"Es ist ein pädagogisches Programm mit einer Interaktionsdiagnostik und das gab's bisher so nicht", sagt Projektleiterin Rebecca Friedmann.
Die Jugendlichen kommen aus kaputten Familien, wurden geschlagen oder missbraucht, haben nie gelernt, in Gruppen zu funktionieren oder ihre Affekte zu kontrollieren. Manche Häftlinge im Jugendgefängnis Wriezen brauchten einen anderen Ansatz, als Psychologen ihn bieten können, sagte Friedmann.
"Therapie ist super und sinnvoll für eine kleine Gruppe, die nicht in Therapie bestehen können. Brauchen wir ein Alternativangebot, dieses Angebot muss ein Pädagogisches sein, weil diese Jugendlichen, mit dem, was klassischer Weise in der Psychotherapie angeboten wird, nicht zurechtkommen."
Mehr als 80 Prozent rückfällig
Sie kommen auch mit dem Unterricht hinter Gittern nicht zurecht, machen keinen Abschluss und werden dann Studien zufolge zu mehr als 80 Prozent wieder rückfällig. Bildung im Knast sei darum sehr wichtig, betonte Elisabeth Theine vom Brandenburger Justizministerium.
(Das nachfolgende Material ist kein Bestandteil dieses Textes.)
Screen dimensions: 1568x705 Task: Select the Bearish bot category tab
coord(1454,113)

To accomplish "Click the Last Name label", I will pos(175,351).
"Es ist wirklich die Grundvoraussetzung dafür, dass die Jugendlichen nach der Entlassung eine Chance haben, sich auf den Arbeitsmarkt zu integrieren, darüber gesellschaftlichen Halt und Anerkennung zu bekommen und dadurch, weil sie dann mitten in der Gesellschaft sind, nicht mehr rückfällig zu werden."
Coaching in Einzelgesprächen
Schon ein Hauptschulabschluss lasse Studien zufolge die Rückfallquote von über 80 auf unter 40 Prozent sinken. Um soziale Kompetenzen nachträglich doch noch zu entwickeln, wurde für das Projekt ein Dutzend junge Häftlinge ein Jahr lang einmal in der Woche in Einzelgesprächen gecoacht. Vollzugspädagogin Franke, die den Bereich Bildung in der JVA Wriezen leitet:
"Also wir haben schon bewusst geguckt, dass die Gefangenen, die in Bildungsmaßnahmen integriert sind, aber immer wieder auffällig im Unterricht, in der Ausbildung, auch im vollzuglichen Verhalten sind, gezielt in dieses Coaching integriert sind. Und unser Erfolg war es, dass wir bei denen, die da drin waren, doch ein sehr positives Feedback zum Schluss hatten und die wirklich bildungsfähiger waren."
Die Beschädigungen der frühen Kindheit können so natürlich nicht geheilt werden, sagt Coach Annawelina Münch von der Denkzeit-Gesellschaft, aber:
"Sie halten Situationen besser aus. Die gehen dann in den Unterricht. Und können dann zum Beispiel mehr in die Beziehung gehen, indem sie den Lehrer ansprechen und sagen: Mir geht's hier gerade so, ich kann das gerade nicht aushalten oder ich brauche Hilfe, können Sie mich mal unterstützen."
Auch Lehrer werden geschult
Nicht nur die Häftlinge wurden gecoacht, sondern gleichzeitig auch die Lehrer hinter den Anstaltsmauern. Sie habe dadurch gelernt, mehr Verständnis für die schwierigen Jugendlichen in ihrer Klasse zu entwickeln und sie anders wahrzunehmen, sagte eine Pädagogin.
"Dass man anders denken muss, dass man gucken muss, dass man die Muster der Schüler oder der Jugendlichen durchbricht, wie die zum Beispiel versuchen, sich vor Bildungsmaßnahmen zu schützen, indem sie mir ein Verhalten zeigen, was provozierend ist, was auffällig ist. Und jetzt nicht dieses Muster zu bedienen und die dann wirklich rauszuschmeißen, wenn man dann wirklich selber die Nase voll hat oder das nicht mehr aushalten will, weil man schließlich Unterricht machen will. Da zu sagen, ich versteh das jetzt, aber wir müssen hier eine Lösung finden. Da hat mir schon das Projekt dabei geholfen."
Denn die Ursachen sozialen Fehlverhaltens sind zwar bekannt, sie werden in der regulären Lehrer-Ausbildung aber offensichtlich nicht so intensiv behandelt, wie es für Pädagogen im Knast nötig wäre, sagte Vollzugspädagogin Franke.
"Die Ausbildung, die man während des Lehrerstudiums hat, die psychologische, ist ja noch mal anders ausgerichtet, als das, wo es speziell um diese Defizite im Verhalten geht."